Your friend will enjoy the first trip to Europe, and if you are accompanying, it will be fun to see the look of discovery in her eyes.

PS, I like looking out windows too, but have learned that on long hauls, the aisle seats are preferable unless one is able to curl up with one's head in the corner and sleep.

Jim Ricks


----------



## hibbeln (Aug 18, 2008)

CDG is quite a ways out in the country, so you won't see Paris (or the Eiffel Tower or anything like that) as you take off and land.  It is pretty green countryside all around, and the same on all sides.

CDG is a bugger of an airport.  We have had so many problems here, from twice almost missing connections (last week they refused to let us onboard our connecting flight even though it was still an hour to departure...my husband went crazy and got us onboard the plane thought probably put French-USA relations back about 20 years), to once having a check-in that took over 3 hours (and we were almost the first people in line).  Tell your friend to allow EXTRA time for everything here.  Be at the airport to leave no less than 3 hours before hand....seriously!


----------



## mjs (Aug 18, 2008)

Many european airports want transcontinental flights to have  the boarding be completed 1 hour before take-off.  Allow for this when flying back to the usa.


----------



## x3 skier (Aug 19, 2008)

hibbeln said:


> CDG is a bugger of an airport.



CDG runs a close second to LHR or even first in the worst "civilized" airport in the world. Our last two trips through there in the last two weeks were painful what with busing from a stand in the boonies to having to go through security again (of course the USA airports require this as well) and having to send our passports through the X-ray machine to absolutely incomprehensible signage in some places. Our return was somewhat smoother since we had an overnight at the airport but it is still a real zoo.
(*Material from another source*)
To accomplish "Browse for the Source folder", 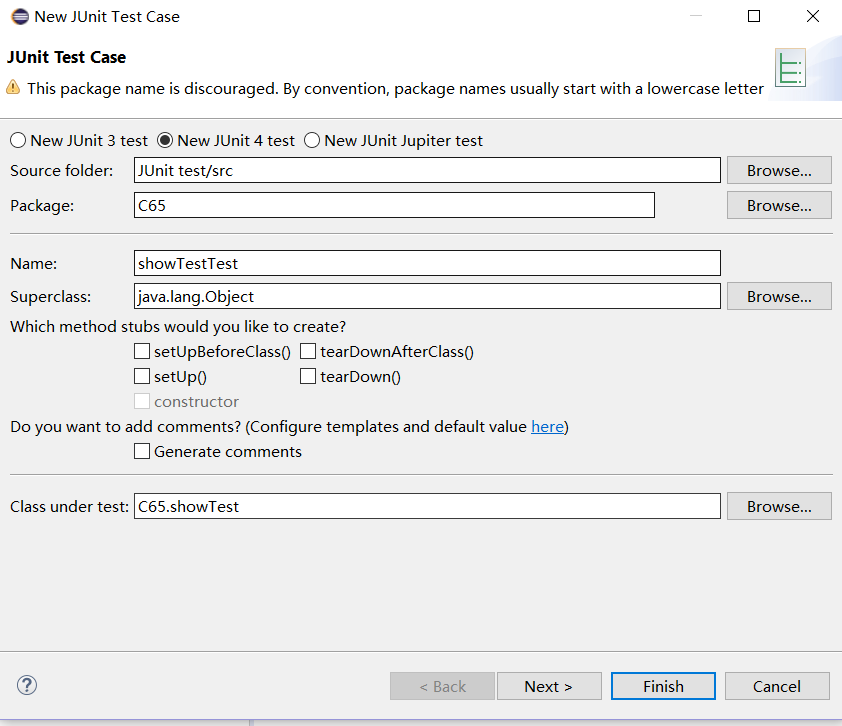I will [x=779, y=171].
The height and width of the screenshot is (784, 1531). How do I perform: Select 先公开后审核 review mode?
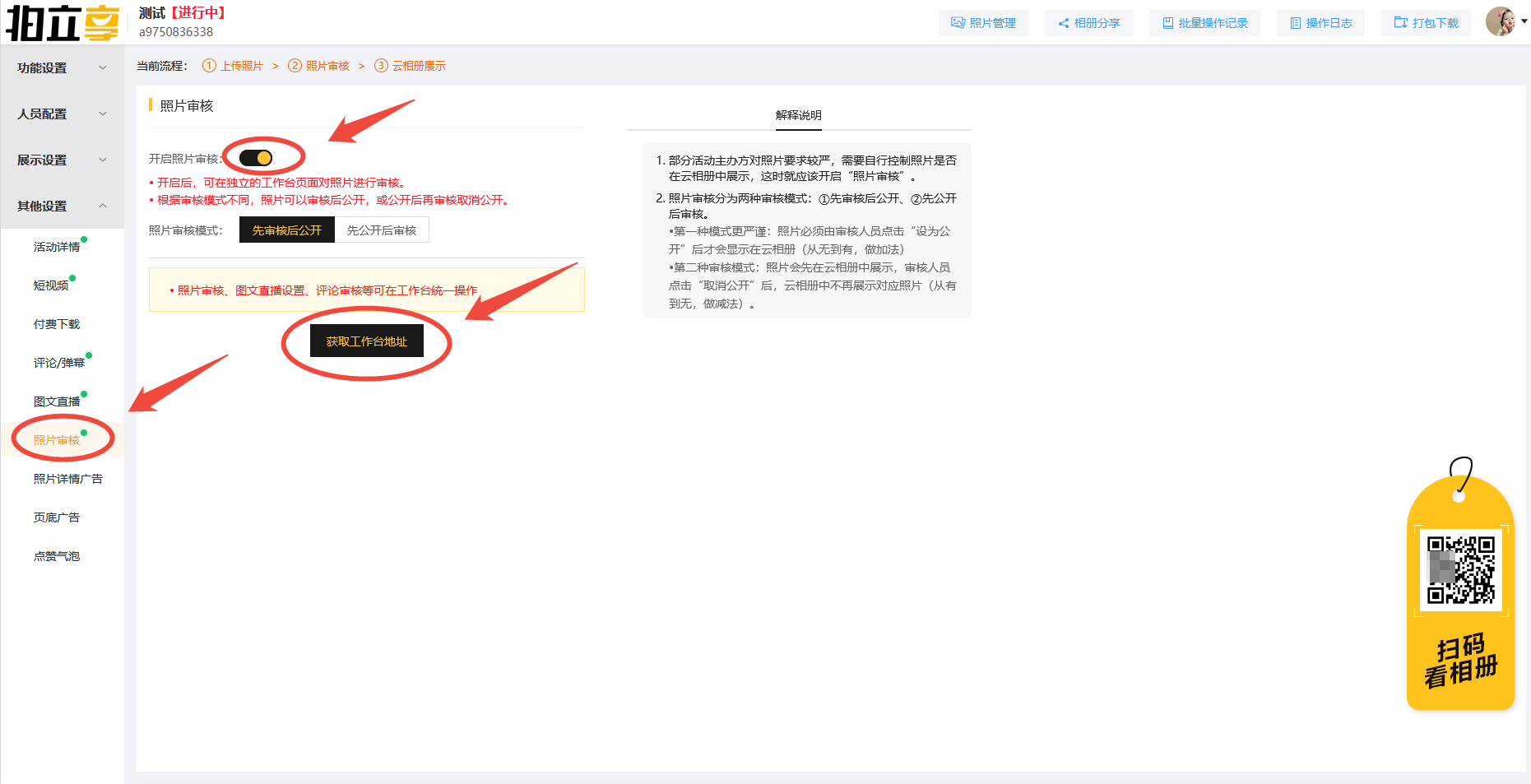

One cannot get there to early if one has never been there before.

Cheers


----------



## Jimster (Aug 19, 2008)

*CDG*

Just be happy to get out alive.  One time when I was there the roof fell in and killed a couple of people.  It is not one of my favorite airports and as was noted before it is out in the country and several miles distant from Paris.


----------



## Carol C (Aug 20, 2008)

Whoa...I asked about trivial pursuits like views and got the skinny on delays, red tape and egads...a roof caving in!  

Thanks so much...this is all valuable info on an unfamiliar airport...and some very savvy advice. Anyone else care to share recent CDG or LHR experiences? I'm all ears!


----------



## Carolinian (Aug 21, 2008)

The roof that caved in was in a new terminal that had just opened.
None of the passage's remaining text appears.